Directions for this task: Update the listing below by changing every "Instruction" to "Command" and keeping all other text the same. Leave the pictures out of your output.

(Word and element location records)
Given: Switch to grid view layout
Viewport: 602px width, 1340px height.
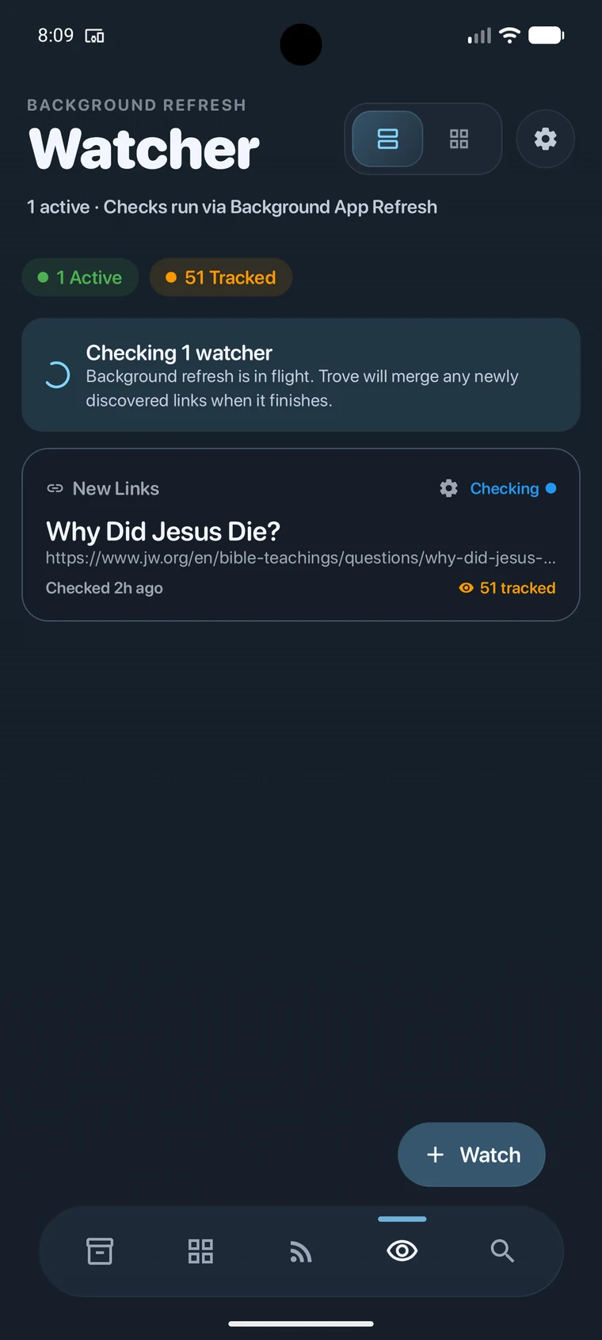Looking at the screenshot, I should tap(459, 139).
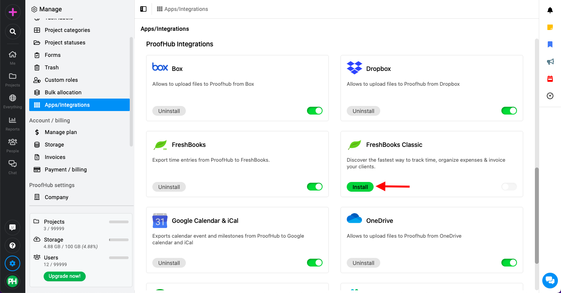Open the timer clock icon
The height and width of the screenshot is (293, 561).
550,96
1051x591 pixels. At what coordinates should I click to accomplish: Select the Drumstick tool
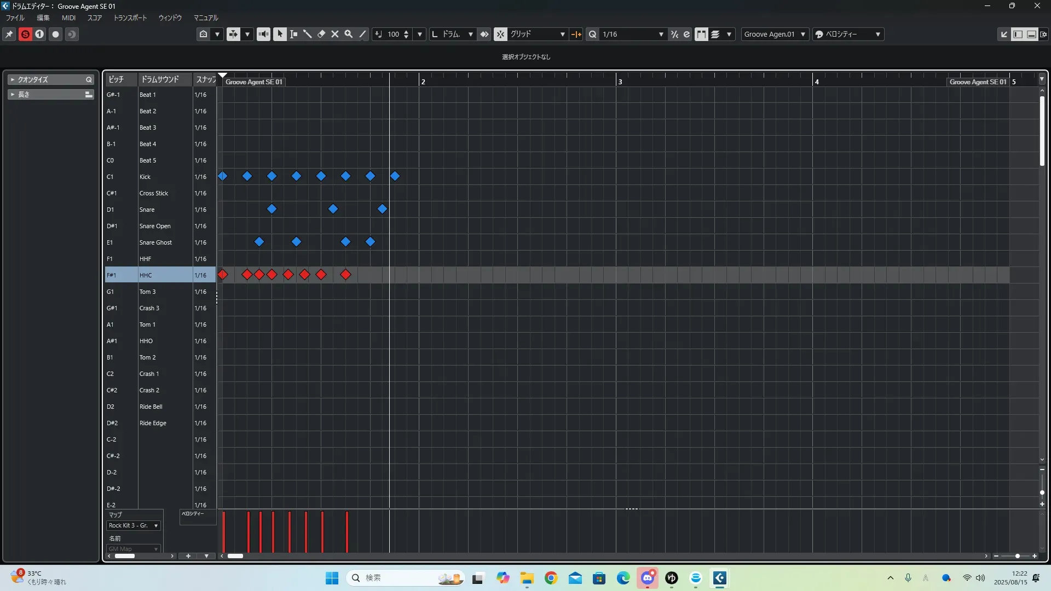pos(307,34)
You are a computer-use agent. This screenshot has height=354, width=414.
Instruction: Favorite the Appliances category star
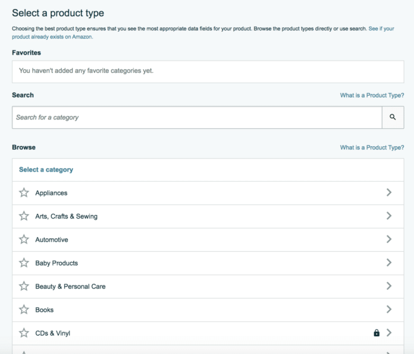[24, 192]
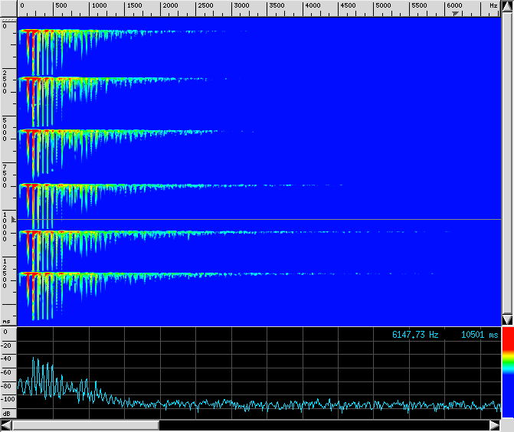Click the time cursor marker on left ruler
Viewport: 514px width, 432px height.
[x=3, y=219]
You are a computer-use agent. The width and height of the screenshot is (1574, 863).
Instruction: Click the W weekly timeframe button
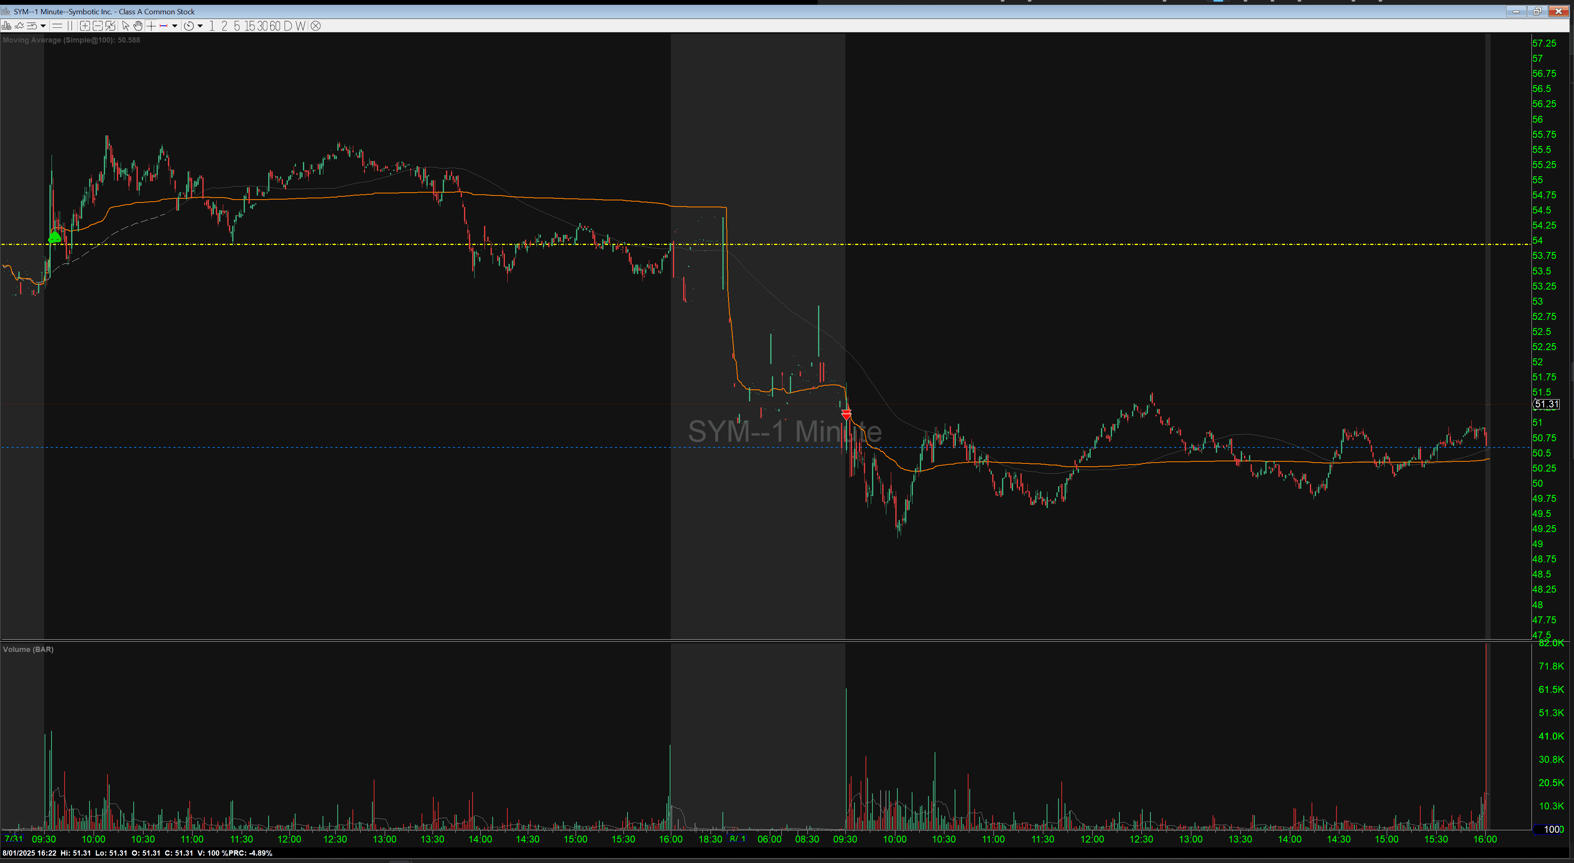coord(300,26)
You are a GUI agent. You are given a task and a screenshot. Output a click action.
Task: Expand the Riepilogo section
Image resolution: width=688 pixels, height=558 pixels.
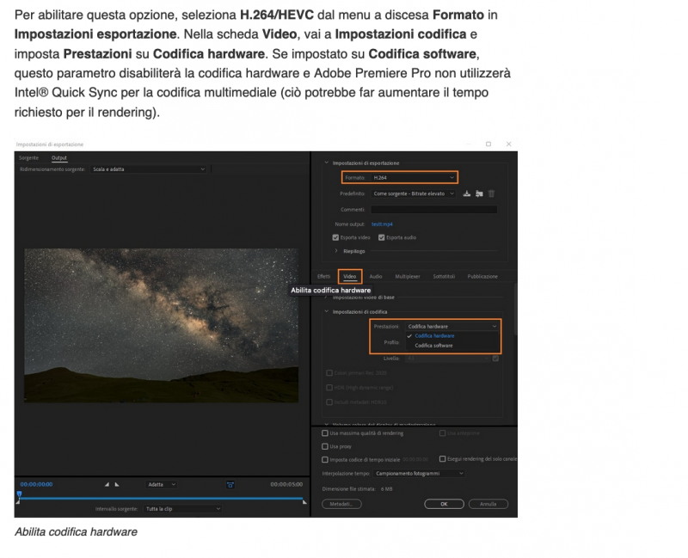[x=335, y=251]
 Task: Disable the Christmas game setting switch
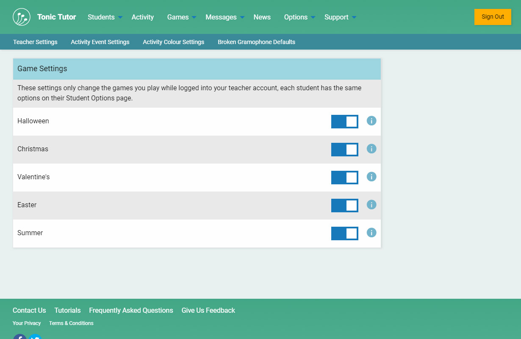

Full response:
Given: Switch to grid view layout
Viewport: 602px width, 1340px height.
Looking at the screenshot, I should tap(459, 139).
Open the timer clock icon
The height and width of the screenshot is (293, 561).
550,96
1051x591 pixels. At what coordinates should I click to accomplish: Select the Drumstick tool
pos(307,34)
You are a computer-use agent. This screenshot has height=354, width=414.
Command: Favorite the Appliances category star
[24, 192]
Click the time cursor marker on left ruler
Viewport: 514px width, 432px height.
[x=3, y=219]
You are a computer-use agent. The width and height of the screenshot is (1574, 863).
Command: Click the W weekly timeframe button
coord(300,26)
You are a GUI agent. You are given a task and a screenshot. Output a click action.
Task: Expand the Riepilogo section
Image resolution: width=688 pixels, height=558 pixels.
[x=335, y=251]
 Task: Disable the Christmas game setting switch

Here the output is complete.